START Extracted records
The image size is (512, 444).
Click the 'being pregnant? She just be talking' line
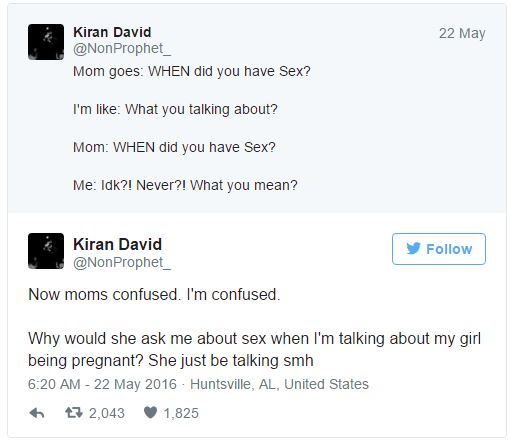point(171,361)
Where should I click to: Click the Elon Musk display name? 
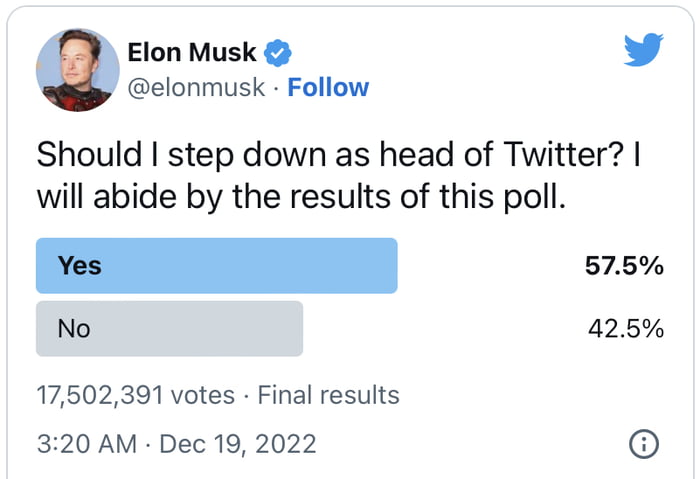click(x=192, y=52)
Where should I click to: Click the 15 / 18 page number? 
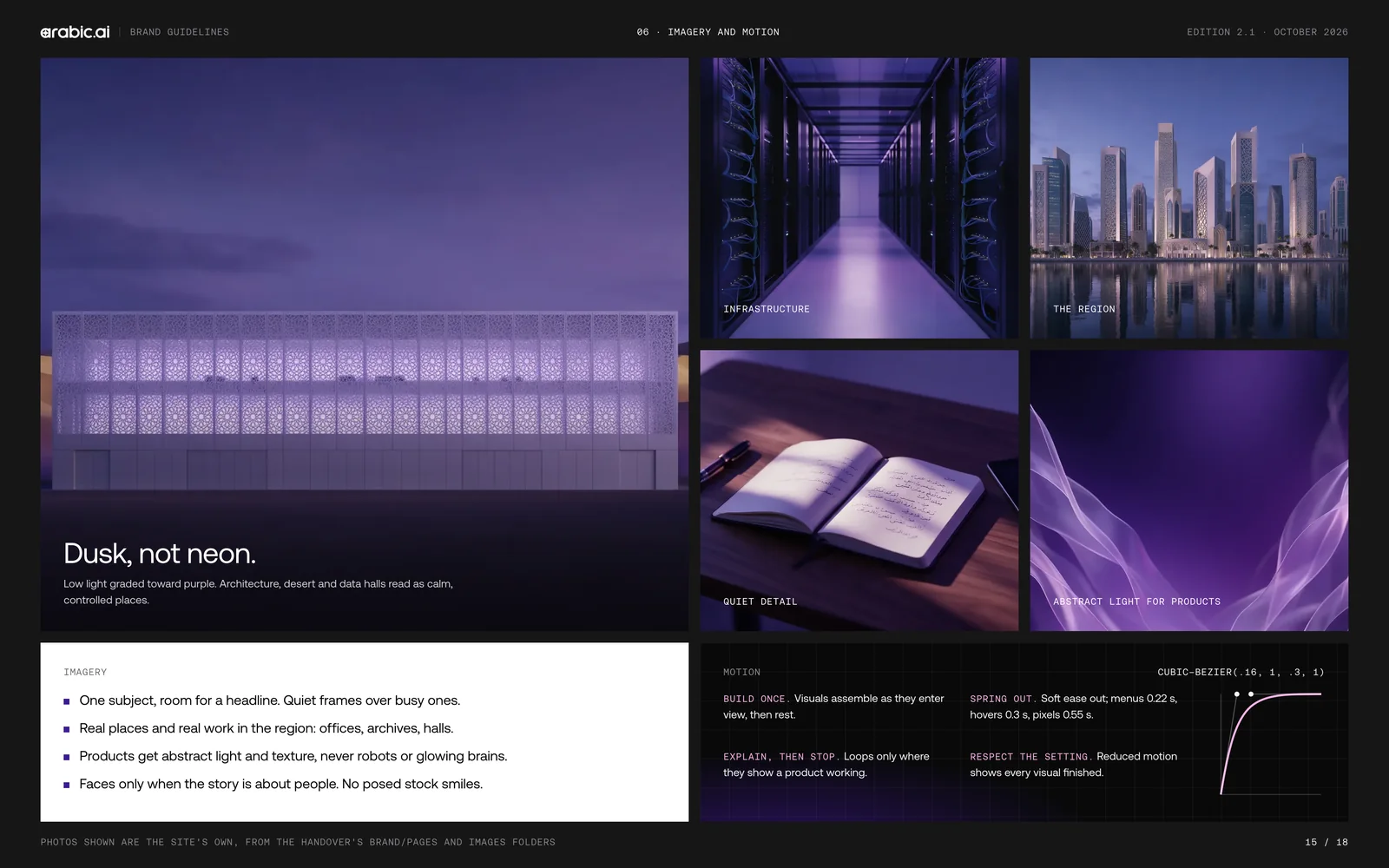[x=1326, y=842]
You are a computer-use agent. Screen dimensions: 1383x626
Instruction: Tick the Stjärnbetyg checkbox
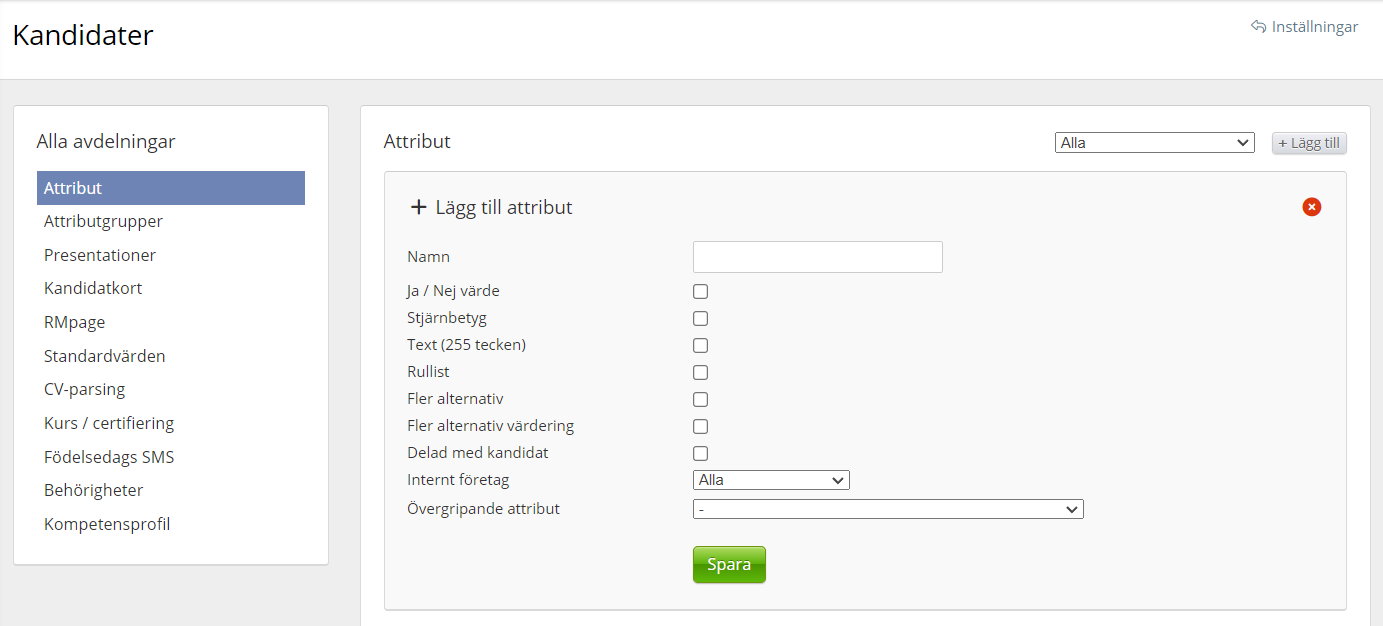click(x=701, y=319)
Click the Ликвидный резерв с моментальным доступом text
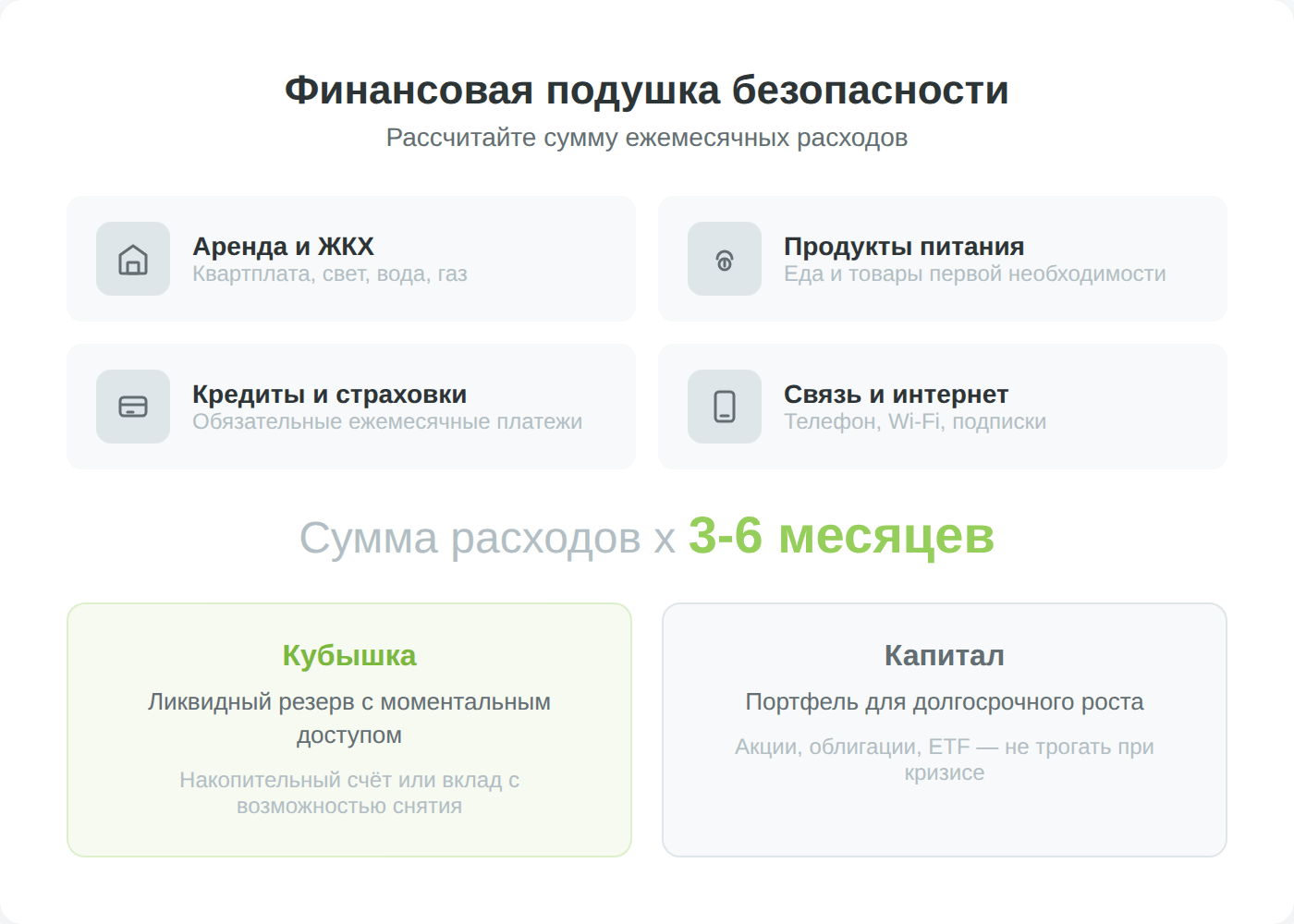 pyautogui.click(x=349, y=718)
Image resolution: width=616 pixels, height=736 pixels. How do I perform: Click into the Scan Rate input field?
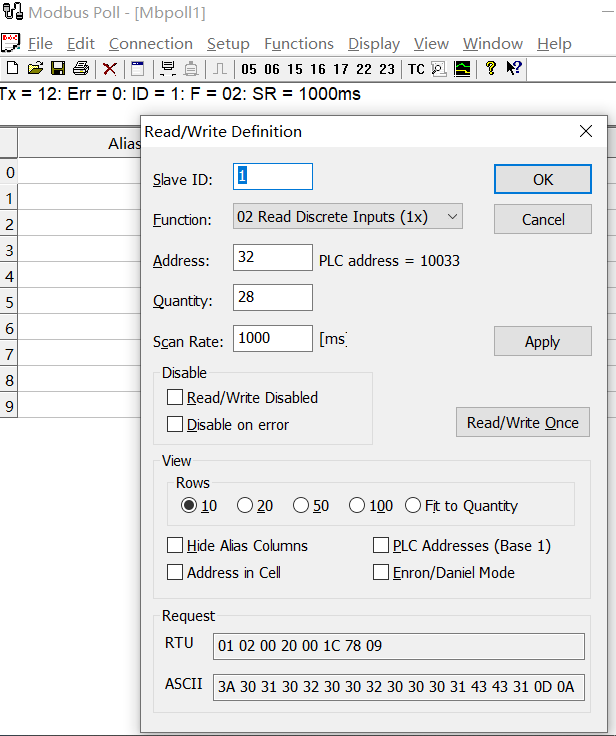272,339
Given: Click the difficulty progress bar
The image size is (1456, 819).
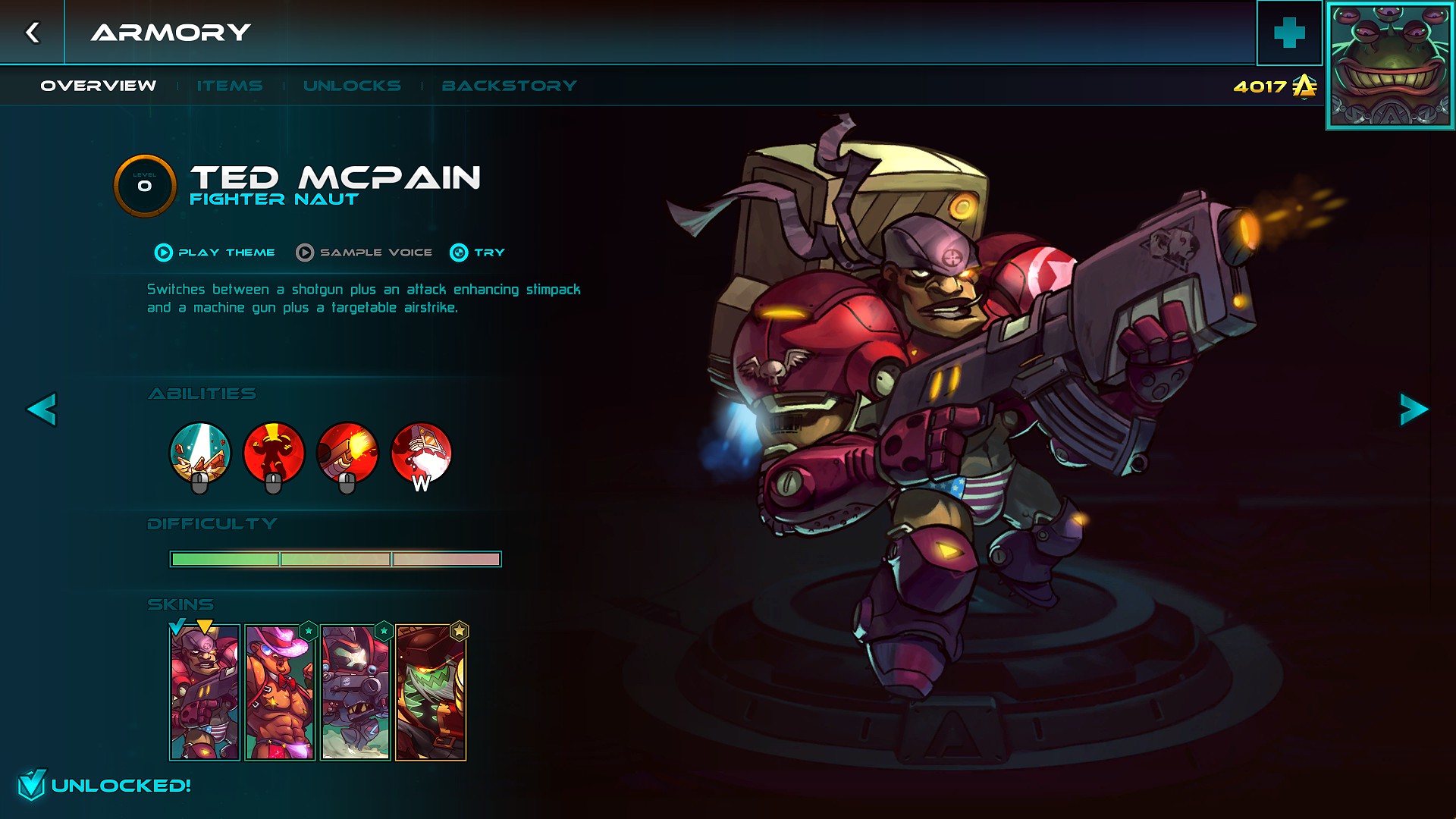Looking at the screenshot, I should tap(335, 560).
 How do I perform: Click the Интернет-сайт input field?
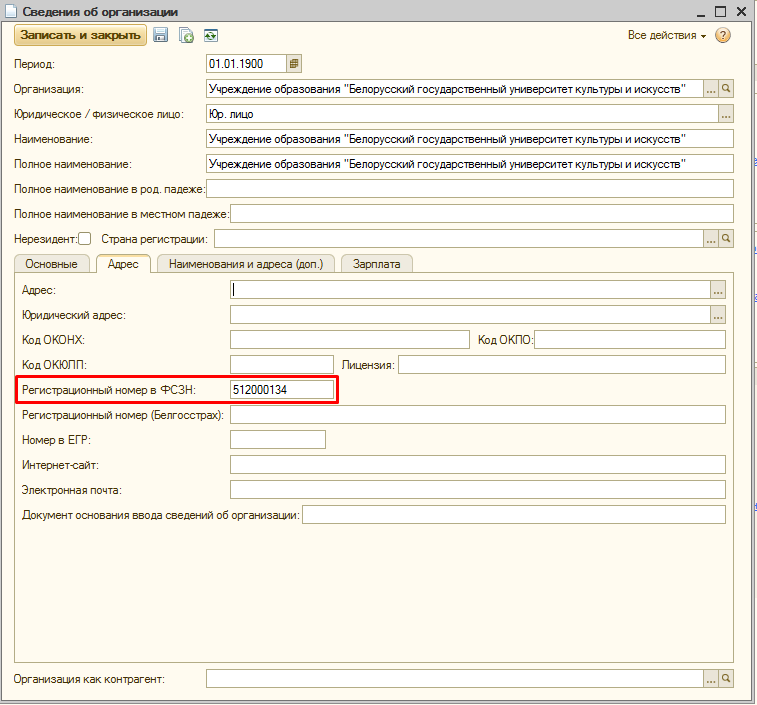click(477, 465)
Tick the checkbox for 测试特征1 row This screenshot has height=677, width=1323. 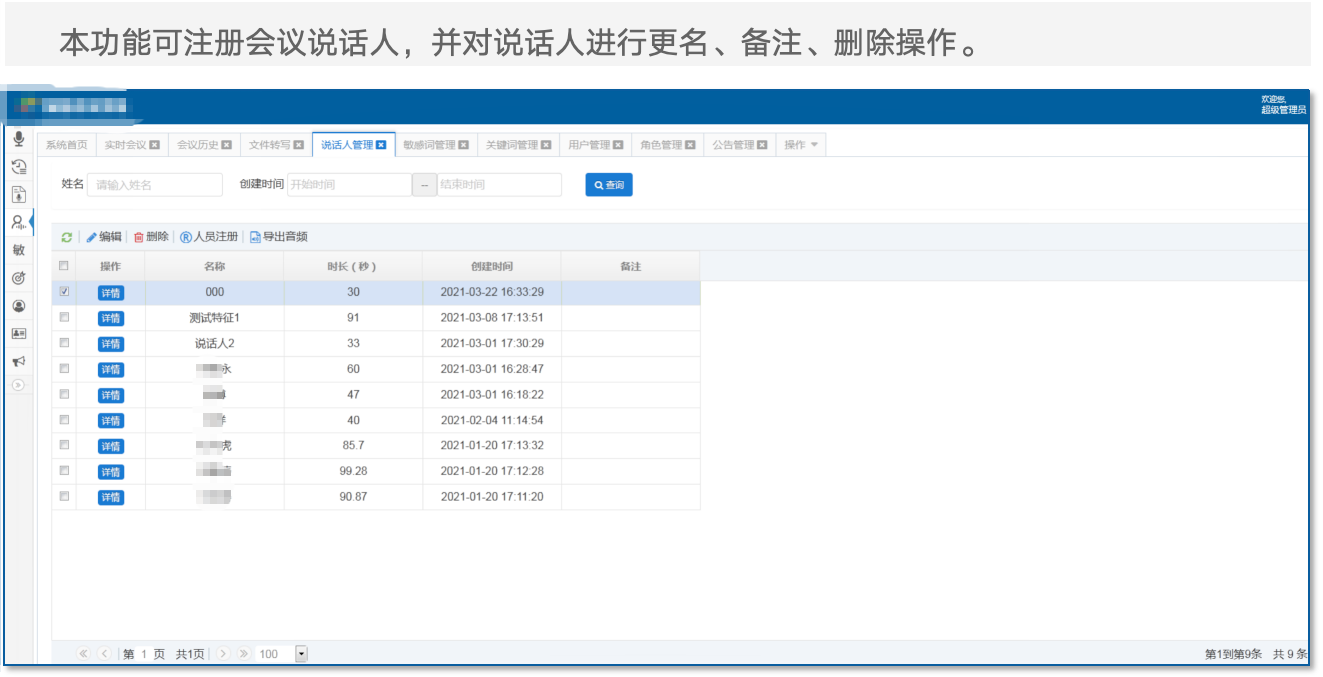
END Extracted records
◆ **Instructions for the task**: Could you repeat each line above exactly as written? Omit the pictures.

◆ **Solution for this task**:
The image size is (512, 444).
Click the 'being pregnant? She just be talking' line
point(171,361)
Where should I click to: Click the Elon Musk display name? 
click(x=192, y=52)
Where should I click to: Click the 15 / 18 page number? 
[x=1326, y=842]
You are a computer-use agent. Screen dimensions: 1383x626
Instruction: Tick the Stjärnbetyg checkbox
click(x=701, y=319)
Click the Ликвидный резерв с моментальным доступом text
 pyautogui.click(x=349, y=718)
Image resolution: width=616 pixels, height=736 pixels. How do I perform: Click into the Scan Rate input field?
272,339
Given: Click the difficulty progress bar
The image size is (1456, 819).
Looking at the screenshot, I should tap(335, 560).
 How do I perform: Click the Интернет-сайт input field?
click(477, 465)
Tick the checkbox for 测试特征1 row This screenshot has height=677, width=1323. 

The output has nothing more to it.